● Input material
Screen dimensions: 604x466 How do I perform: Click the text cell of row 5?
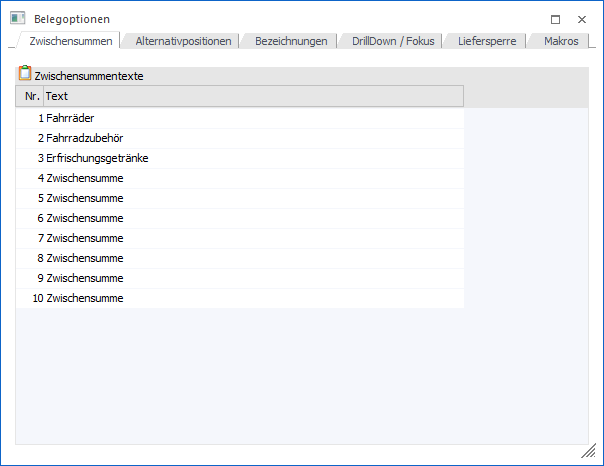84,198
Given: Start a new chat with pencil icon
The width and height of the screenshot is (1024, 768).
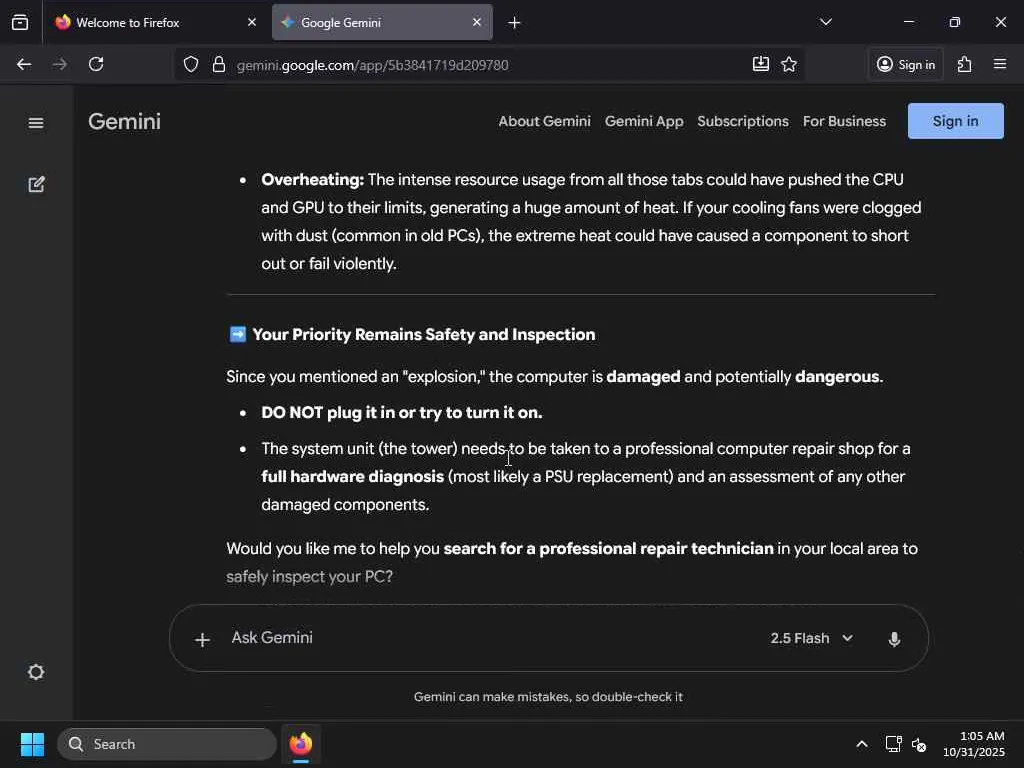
==
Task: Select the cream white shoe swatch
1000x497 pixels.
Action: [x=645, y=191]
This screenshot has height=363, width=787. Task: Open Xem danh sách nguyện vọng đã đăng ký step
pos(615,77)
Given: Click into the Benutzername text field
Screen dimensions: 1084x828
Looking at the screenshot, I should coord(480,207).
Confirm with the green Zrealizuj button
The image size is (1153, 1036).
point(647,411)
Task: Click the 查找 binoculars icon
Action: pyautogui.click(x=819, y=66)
==
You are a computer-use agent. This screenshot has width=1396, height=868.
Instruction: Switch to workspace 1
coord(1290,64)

● Work to complete
Say how many lines of the material hold the string "Given", giving the number alone.

● Answer to the exercise
2